In short, we assert that, to be "operationally ready":

  • Clusters capable of running Windows containers must be capable of passing Linux Conformance tests
  • Clusters capable of running Windows containers must also pass the "core" Windows conformance tests defined in this document
  • Clusters capable of running Windows containers, which support a specific feature (such as NetworkPolicies) must pass the tests for that feature defined in this KEP.
  • Clusters capable of running Windows containers, to be operationally ready, must have 2 schedulable Linux nodes and 2 schedulable Windows nodes, to test properly verify pod to pod networking over services on different nodes.

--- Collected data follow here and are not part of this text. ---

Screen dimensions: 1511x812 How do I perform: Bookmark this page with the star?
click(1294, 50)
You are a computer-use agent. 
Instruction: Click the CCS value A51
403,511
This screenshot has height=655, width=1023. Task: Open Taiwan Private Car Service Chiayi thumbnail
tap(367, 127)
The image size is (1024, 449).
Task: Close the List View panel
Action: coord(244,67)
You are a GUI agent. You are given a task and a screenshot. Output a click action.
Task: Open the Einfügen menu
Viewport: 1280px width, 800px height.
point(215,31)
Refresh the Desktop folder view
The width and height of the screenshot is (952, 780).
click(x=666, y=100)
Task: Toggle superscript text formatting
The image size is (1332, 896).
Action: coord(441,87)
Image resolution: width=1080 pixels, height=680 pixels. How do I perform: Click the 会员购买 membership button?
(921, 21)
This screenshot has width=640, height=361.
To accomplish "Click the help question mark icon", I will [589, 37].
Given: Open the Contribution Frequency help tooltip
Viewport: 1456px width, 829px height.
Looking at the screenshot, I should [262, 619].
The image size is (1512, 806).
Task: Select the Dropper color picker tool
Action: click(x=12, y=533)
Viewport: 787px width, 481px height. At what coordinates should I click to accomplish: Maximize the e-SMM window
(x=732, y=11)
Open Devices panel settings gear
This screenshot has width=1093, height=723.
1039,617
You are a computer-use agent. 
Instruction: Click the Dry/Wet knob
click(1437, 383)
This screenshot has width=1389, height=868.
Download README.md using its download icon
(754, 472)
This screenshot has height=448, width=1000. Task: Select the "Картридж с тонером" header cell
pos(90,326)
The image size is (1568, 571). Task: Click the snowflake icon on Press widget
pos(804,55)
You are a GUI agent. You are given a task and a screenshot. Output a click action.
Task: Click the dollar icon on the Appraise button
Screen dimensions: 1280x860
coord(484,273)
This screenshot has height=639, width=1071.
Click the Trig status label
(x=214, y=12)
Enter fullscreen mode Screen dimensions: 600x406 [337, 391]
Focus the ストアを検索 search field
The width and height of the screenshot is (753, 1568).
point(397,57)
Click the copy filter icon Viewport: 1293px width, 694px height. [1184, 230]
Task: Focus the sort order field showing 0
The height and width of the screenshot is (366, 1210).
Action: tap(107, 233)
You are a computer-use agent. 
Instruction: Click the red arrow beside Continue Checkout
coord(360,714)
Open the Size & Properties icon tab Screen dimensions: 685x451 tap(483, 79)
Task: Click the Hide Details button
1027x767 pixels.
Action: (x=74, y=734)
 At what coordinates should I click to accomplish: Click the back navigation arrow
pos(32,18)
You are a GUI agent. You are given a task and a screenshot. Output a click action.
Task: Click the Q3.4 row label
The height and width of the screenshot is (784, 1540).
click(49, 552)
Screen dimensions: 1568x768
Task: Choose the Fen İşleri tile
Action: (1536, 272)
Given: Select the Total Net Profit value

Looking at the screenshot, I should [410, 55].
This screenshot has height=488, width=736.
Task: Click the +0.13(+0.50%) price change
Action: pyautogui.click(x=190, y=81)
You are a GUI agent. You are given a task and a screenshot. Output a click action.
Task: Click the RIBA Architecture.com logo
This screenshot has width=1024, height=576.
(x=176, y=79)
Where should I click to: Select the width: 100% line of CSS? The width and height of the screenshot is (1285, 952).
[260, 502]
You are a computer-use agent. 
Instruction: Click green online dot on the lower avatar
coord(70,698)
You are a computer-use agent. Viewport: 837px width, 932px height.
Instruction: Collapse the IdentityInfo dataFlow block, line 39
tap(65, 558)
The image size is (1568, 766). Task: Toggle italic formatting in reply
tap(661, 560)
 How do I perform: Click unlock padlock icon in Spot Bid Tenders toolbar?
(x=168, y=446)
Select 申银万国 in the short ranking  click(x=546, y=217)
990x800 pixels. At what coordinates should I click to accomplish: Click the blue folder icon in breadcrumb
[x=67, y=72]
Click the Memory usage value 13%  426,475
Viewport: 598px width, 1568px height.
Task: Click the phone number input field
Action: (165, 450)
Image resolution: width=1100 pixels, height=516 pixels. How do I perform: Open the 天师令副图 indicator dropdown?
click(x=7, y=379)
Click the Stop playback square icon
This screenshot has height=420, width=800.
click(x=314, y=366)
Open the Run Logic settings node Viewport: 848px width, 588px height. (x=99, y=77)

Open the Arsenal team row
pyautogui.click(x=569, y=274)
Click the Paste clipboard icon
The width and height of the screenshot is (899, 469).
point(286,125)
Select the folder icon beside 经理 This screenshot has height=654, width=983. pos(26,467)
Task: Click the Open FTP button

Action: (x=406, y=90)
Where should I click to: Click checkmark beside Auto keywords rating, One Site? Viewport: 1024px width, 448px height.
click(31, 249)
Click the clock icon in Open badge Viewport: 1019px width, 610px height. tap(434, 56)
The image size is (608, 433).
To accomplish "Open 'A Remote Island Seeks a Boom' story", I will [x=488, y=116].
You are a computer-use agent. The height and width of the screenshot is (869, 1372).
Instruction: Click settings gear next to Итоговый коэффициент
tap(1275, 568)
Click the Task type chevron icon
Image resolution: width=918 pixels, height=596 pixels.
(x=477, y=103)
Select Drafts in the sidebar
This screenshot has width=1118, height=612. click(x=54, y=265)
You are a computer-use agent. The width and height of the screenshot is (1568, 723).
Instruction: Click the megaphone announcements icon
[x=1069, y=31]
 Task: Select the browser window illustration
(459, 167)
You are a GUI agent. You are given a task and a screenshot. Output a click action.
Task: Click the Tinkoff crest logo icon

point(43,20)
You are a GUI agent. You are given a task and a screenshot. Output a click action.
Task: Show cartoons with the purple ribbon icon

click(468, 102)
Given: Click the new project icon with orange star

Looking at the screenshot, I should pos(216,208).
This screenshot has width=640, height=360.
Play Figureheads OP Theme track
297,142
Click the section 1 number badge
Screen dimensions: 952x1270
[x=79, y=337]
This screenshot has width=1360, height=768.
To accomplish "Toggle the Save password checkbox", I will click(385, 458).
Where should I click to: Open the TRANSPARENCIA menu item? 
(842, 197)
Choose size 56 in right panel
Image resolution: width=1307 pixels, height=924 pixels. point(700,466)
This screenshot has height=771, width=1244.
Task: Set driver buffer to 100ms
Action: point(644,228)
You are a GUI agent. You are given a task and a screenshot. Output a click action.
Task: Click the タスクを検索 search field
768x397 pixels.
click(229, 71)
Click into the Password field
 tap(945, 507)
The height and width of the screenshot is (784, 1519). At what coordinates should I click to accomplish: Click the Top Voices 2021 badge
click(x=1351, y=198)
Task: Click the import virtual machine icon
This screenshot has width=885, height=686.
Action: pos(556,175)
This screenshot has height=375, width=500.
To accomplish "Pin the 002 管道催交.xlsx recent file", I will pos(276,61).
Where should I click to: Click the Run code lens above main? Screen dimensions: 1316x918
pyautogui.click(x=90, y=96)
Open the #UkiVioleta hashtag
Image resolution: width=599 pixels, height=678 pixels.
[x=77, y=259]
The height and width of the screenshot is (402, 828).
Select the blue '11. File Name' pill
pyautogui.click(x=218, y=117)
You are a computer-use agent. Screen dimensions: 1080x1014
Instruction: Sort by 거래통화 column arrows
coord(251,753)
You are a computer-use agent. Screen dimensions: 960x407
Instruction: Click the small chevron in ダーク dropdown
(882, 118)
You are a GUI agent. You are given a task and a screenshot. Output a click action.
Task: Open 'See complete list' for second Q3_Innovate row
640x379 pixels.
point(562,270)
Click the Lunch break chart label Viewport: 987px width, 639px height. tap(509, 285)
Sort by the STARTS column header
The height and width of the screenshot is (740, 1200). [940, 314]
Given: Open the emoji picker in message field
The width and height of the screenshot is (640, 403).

One obvious ask here may be: Why not just define a set of Ginkgo tags? Ginkgo tags, which are commonly used to define test suites, can be subject to change over time (either in their implementation, their definition, or both). Although they likely will be the canonical implementation detail of how this specification is verified in the real-world, we do not want to couple the definition of Windows "operational readiness" also aim to implement these definitions in a declarative, fully automated certification bundle via the Sonobuoy (https://sonobuoy.io/) tool, as a quick and easy way for end-users to verify Windows clusters.

This KEP:

  • abstractly defines the various categories of Windows "operational readiness", differentiating between core conformance from feature sets that are of common interest
  • defines how these conformance tests can be run using existing Kubernetes ginkgo tags, without any additional tooling
  • prescribes a canonical implementation for a generic "Windows operational readiness" testing tool, which can be either hand-rolled (i.e. in a bash script) or, implemented as part of a broader initiative (i.e. inside of the sonobuoy.io, which is commonly used for Kubernetes verification)
  • will be updated to reflect changes to Windows APIs and functionality over time (i.e. some features such as HostProcess aren't treated in this KEP as critical "operational readiness" concerns for the current release of Kubernetes, which is 1.22).

Motivation

Running Windows containers (in small environments, or at scale) is a requirement for many mature enterprises migrating applications Kubernetes. The requirements of a Windows Kubelet are comparable to a Linux Kubelet, however, because Windows does not support the same storage, security, and privileged container model that Linux does. We thus need an unambiguous standard in place that is meaningful and actionable for comparing Windows Kubernetes support between vendors.

Goals

  • Define the verification requirements for "operational readiness" testing in Kubernetes from the implementation of tests themselves.
  • Define how to test any given cluster for these requirements using ginkgo tags and the existing e2e tests as our first implementation for this verification.
  • Prescribe a workflow for building automated Windows certification tools which leverage the above tests for a enterprise-ready, standardized mechanism for rapid and unambiguous Windows certification.

Non-Goals

  • Modify the existing Kubernetes Windows operational readiness specification, which has Linux specific tests.
  • Modify existing tests inside of Kubernetes that would increase the bifurcation of testing implementation.
  • Adding new tooling to Kubernetes core itself for testing Windows.

Proposal

Background

If we consider the various idiosyncrasies of verifying Kubernetes on Windows we are immediately confronted with several potential problem areas that can be difficult to wade through as an end user.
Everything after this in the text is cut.